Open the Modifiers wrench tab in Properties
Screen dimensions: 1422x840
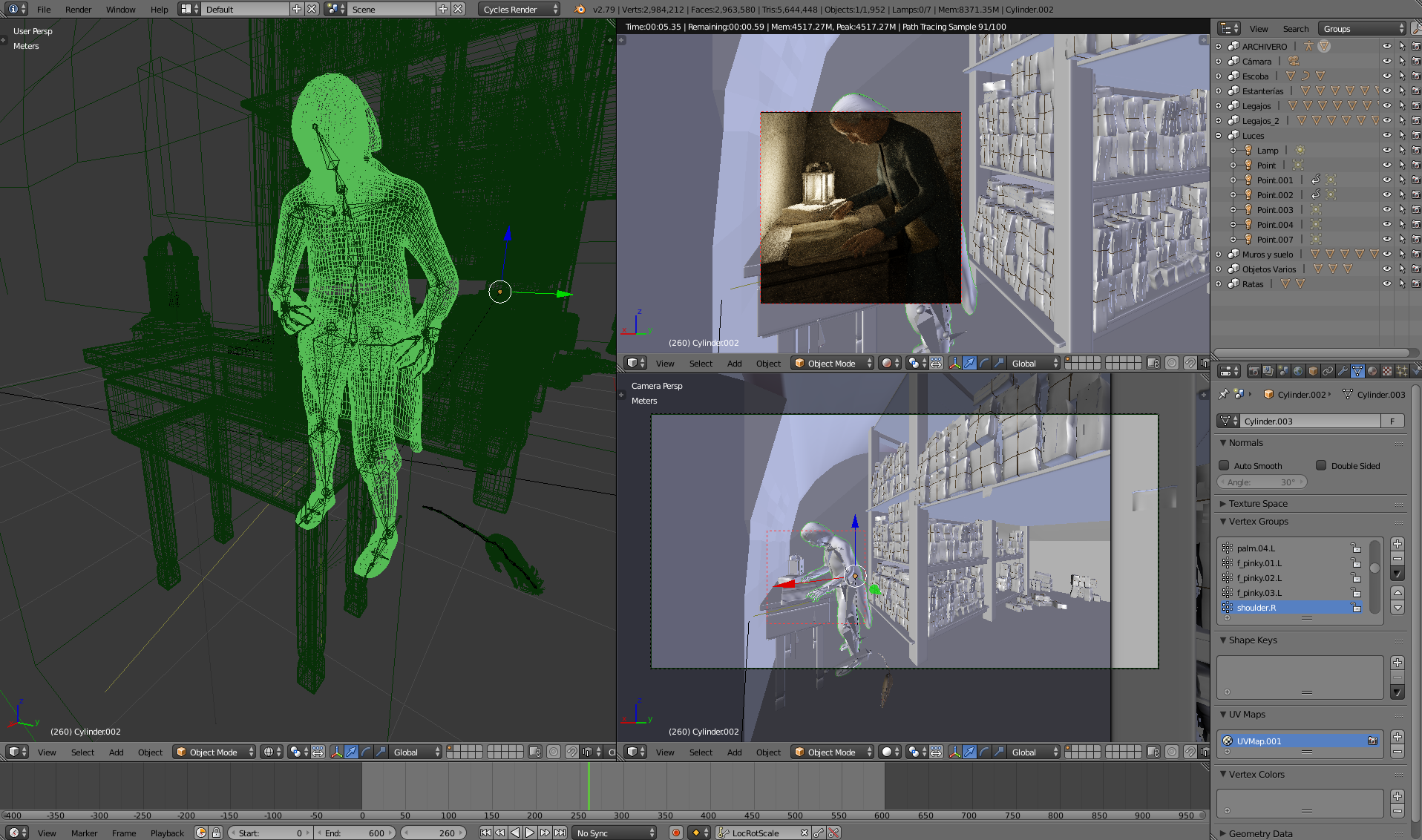[1343, 371]
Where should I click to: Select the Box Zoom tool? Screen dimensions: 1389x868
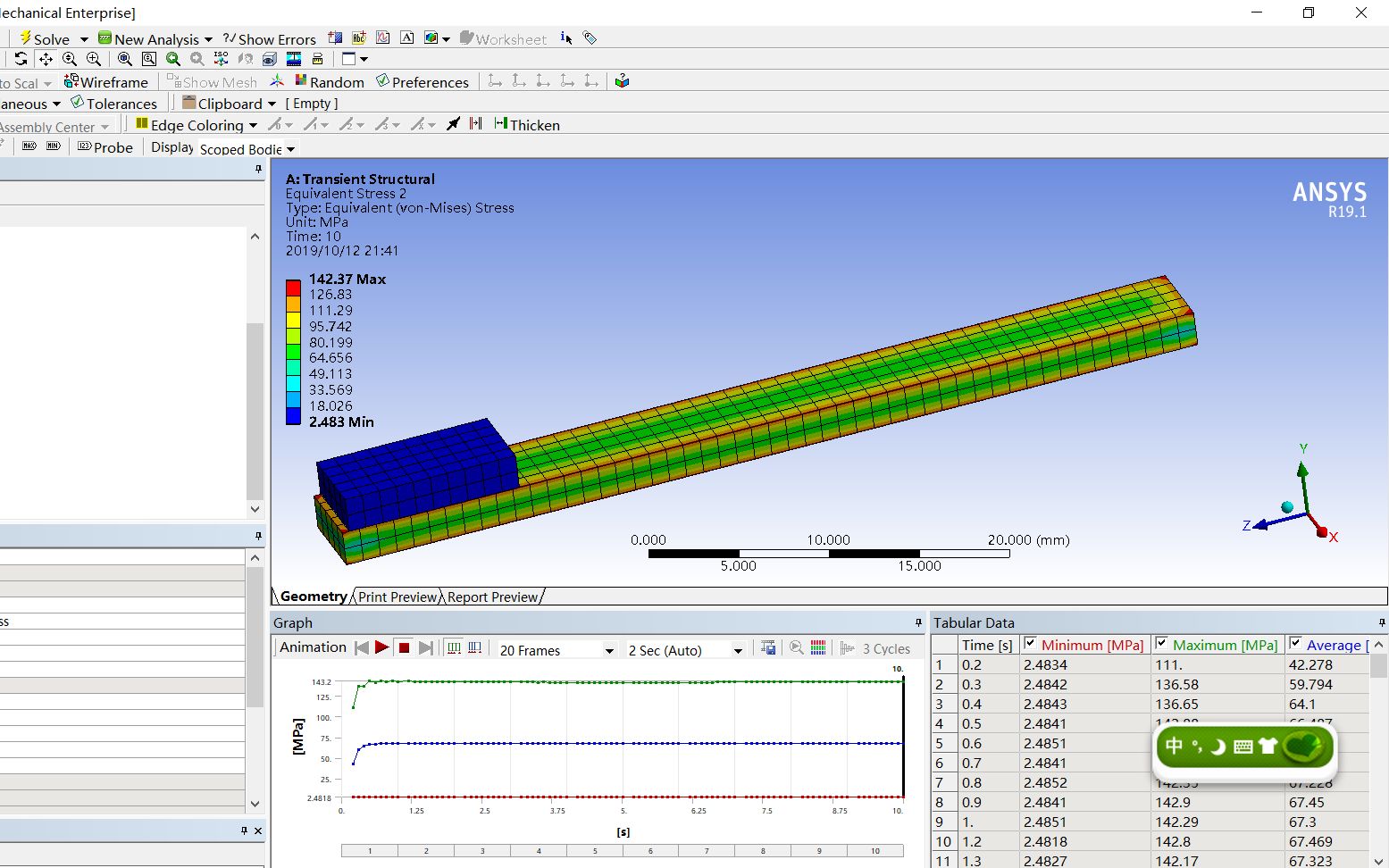click(x=148, y=59)
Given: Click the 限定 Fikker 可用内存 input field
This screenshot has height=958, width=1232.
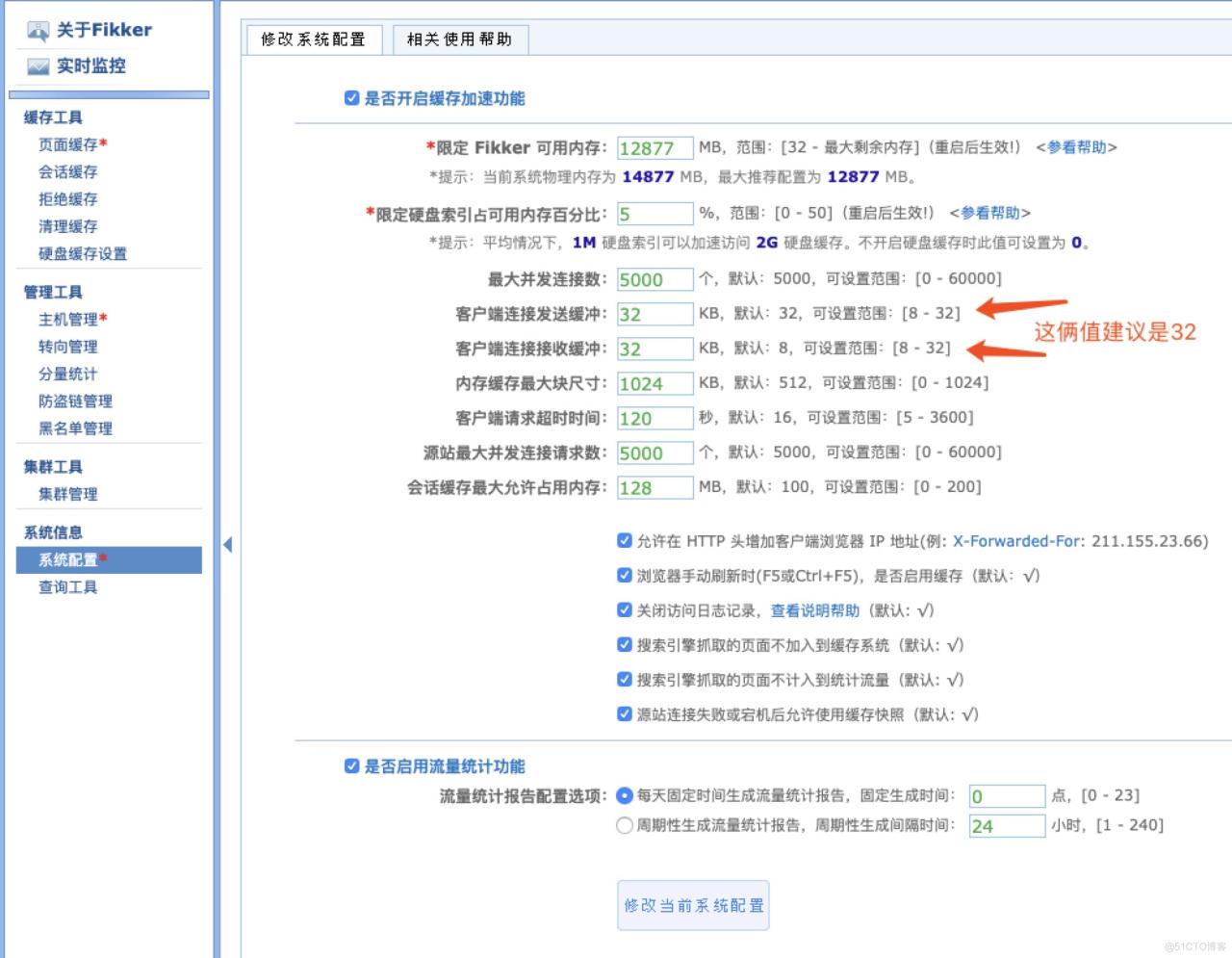Looking at the screenshot, I should click(654, 148).
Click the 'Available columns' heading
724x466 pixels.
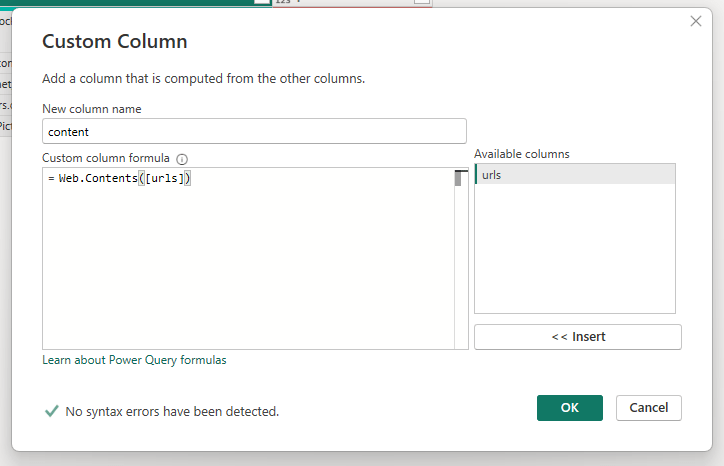pos(521,154)
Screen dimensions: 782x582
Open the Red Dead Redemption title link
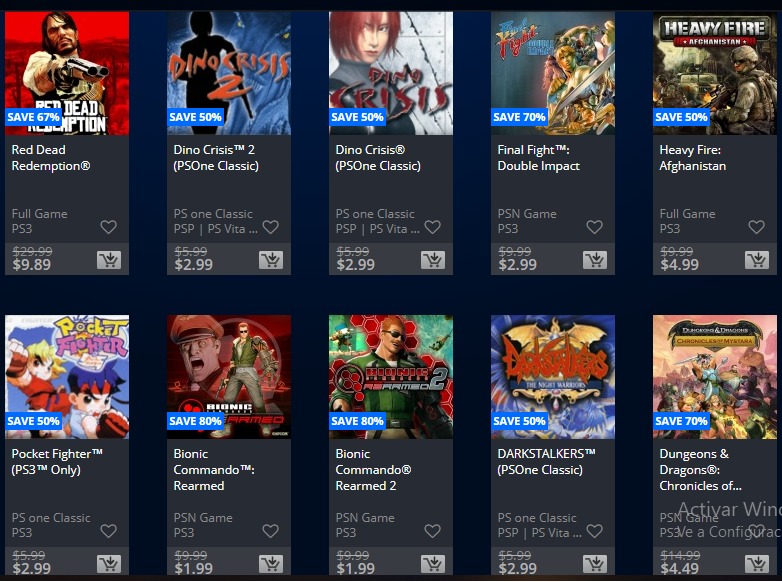(x=51, y=158)
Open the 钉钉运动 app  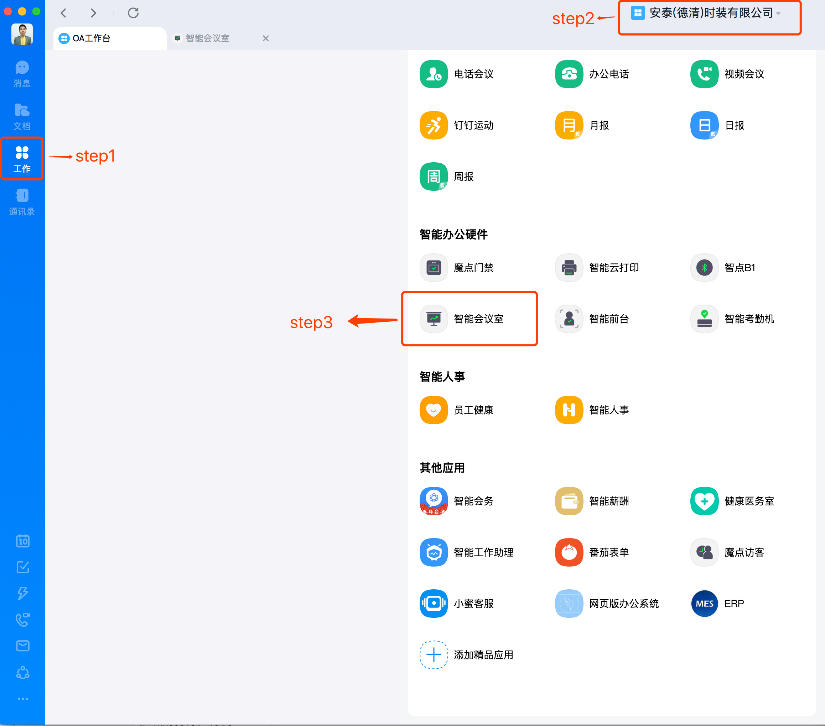pos(433,126)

Instructions for the task: Give the lines above again exactly, from the one containing "Screen dimensions: 1422x840" to the one containing "Screen dimensions: 782x582", both included, but leave out the pictures.

Exercise solution:
Screen dimensions: 1422x840
[1343, 371]
Where should I click to: Select the Box Zoom tool? Screen dimensions: 1389x868
click(x=148, y=59)
Given: Click the 限定 Fikker 可用内存 input field
This screenshot has height=958, width=1232.
Looking at the screenshot, I should click(654, 148).
Click the 'Available columns' heading
724x466 pixels.
pos(521,154)
Screen dimensions: 782x582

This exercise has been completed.